— Exercise —
An exact copy of every entry is required, minus the pictures.

Supplied material below:

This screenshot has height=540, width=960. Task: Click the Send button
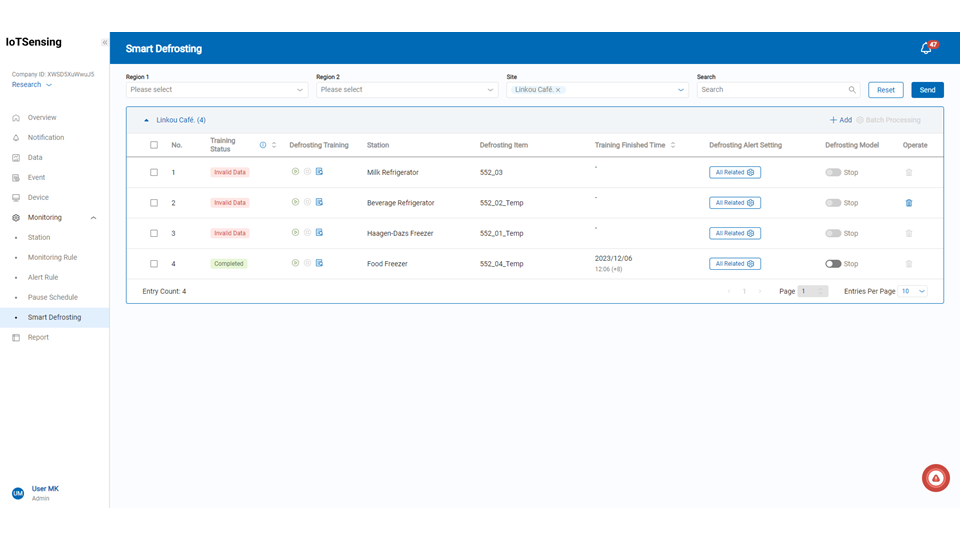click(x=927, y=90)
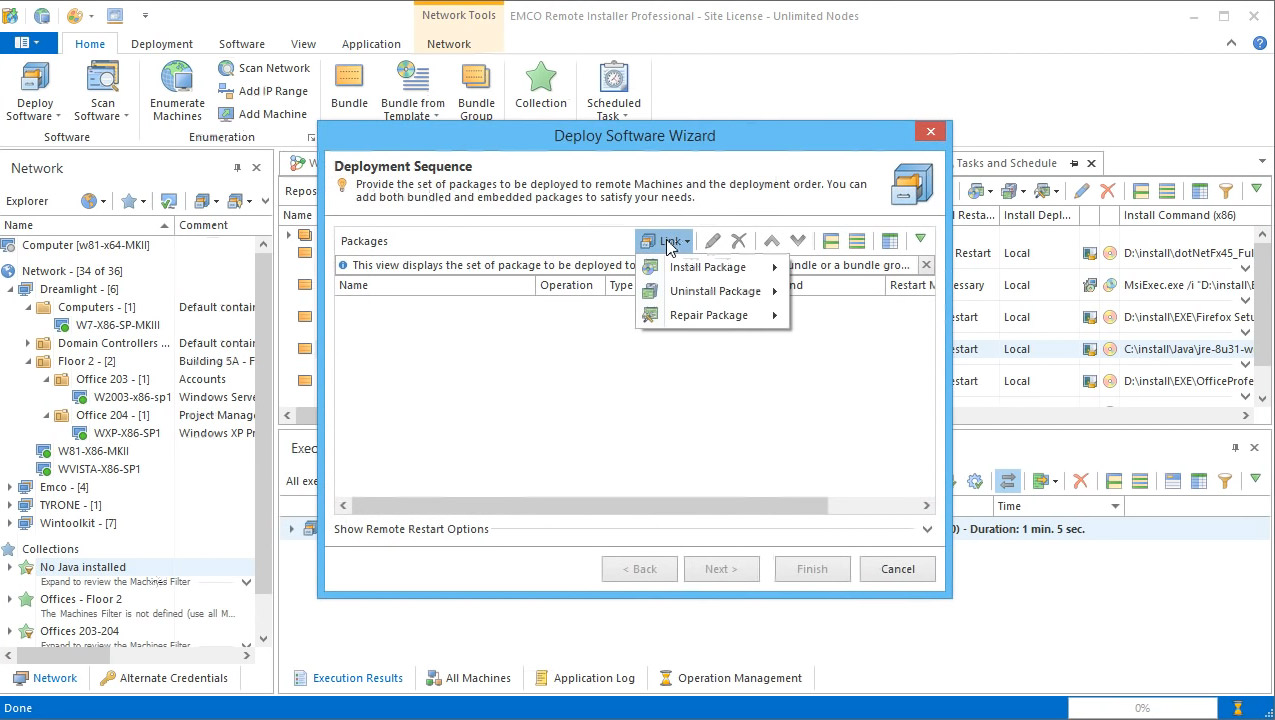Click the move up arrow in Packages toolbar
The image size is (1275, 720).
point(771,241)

End of Supplied material.

— Written response —
This screenshot has height=540, width=960. Task: Click the Send button
click(x=927, y=90)
Click the move up arrow in Packages toolbar
The image size is (1275, 720).
point(771,241)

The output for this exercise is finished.